Reproduce the listing below with "data center" changed to "server region" and everything else left as it is. Omit the pictures from your version.
____
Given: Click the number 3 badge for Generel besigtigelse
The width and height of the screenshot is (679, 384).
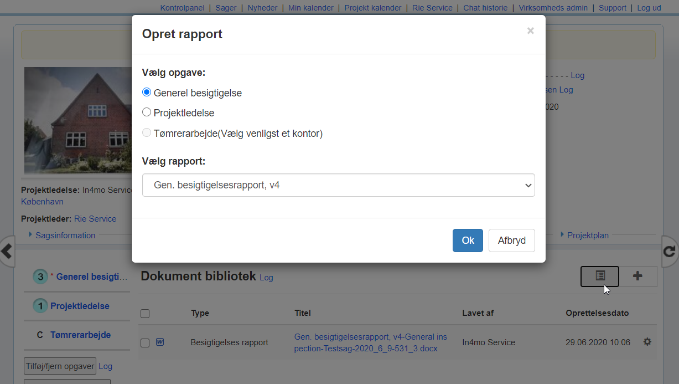Looking at the screenshot, I should [40, 277].
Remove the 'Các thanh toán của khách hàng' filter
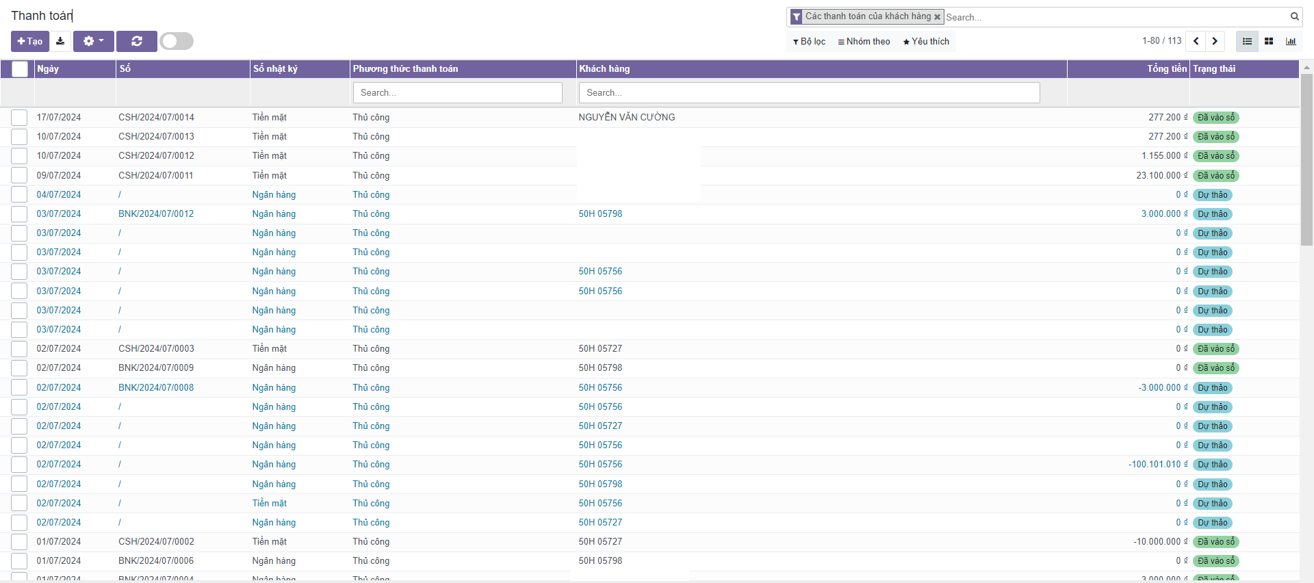 [x=938, y=17]
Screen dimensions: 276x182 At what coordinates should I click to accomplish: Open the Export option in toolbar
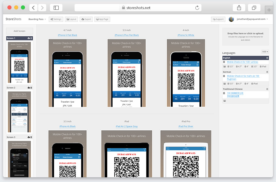(x=86, y=19)
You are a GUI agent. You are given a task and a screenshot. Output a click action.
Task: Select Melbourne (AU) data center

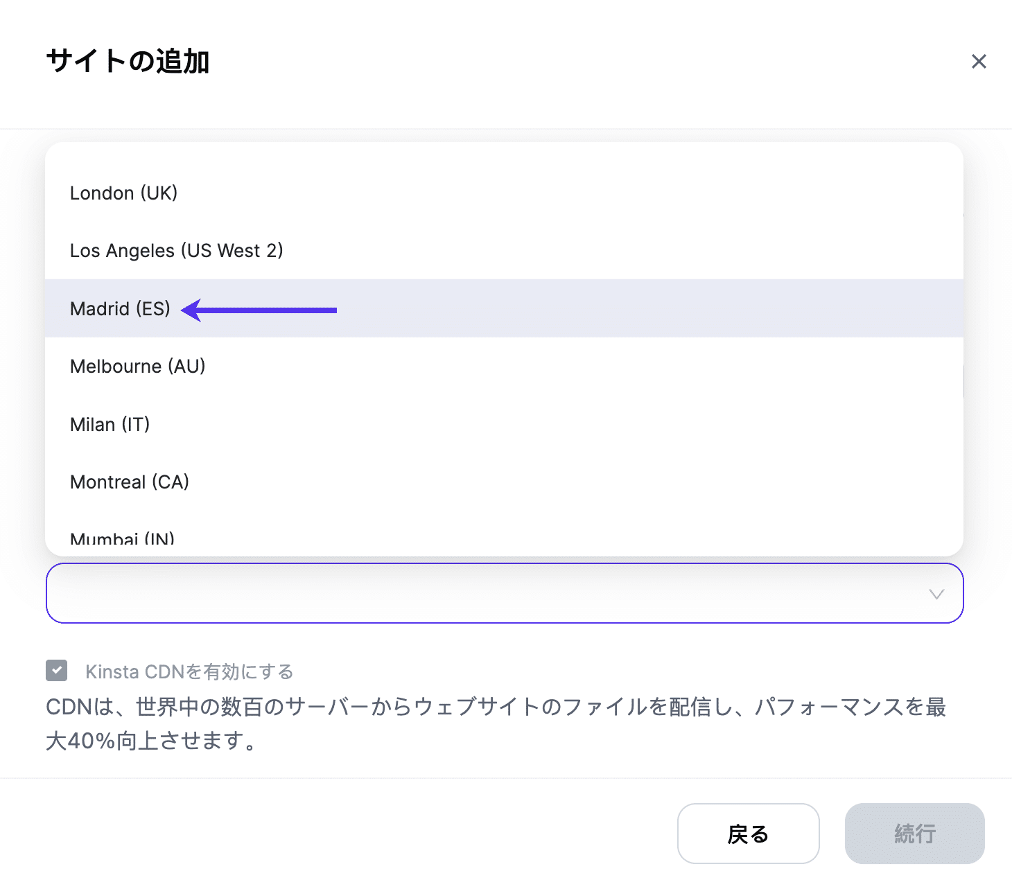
____
Solved exercise
Given: Click the number 3 badge for Generel besigtigelse
The width and height of the screenshot is (679, 384).
Looking at the screenshot, I should [40, 277].
Remove the 'Các thanh toán của khách hàng' filter
 [x=938, y=17]
Screen dimensions: 276x182 At what coordinates should I click to accomplish: Open the Export option in toolbar
(x=86, y=19)
You are a GUI agent. You are given a task and a screenshot. Output a click action.
Task: Select Melbourne (AU) server region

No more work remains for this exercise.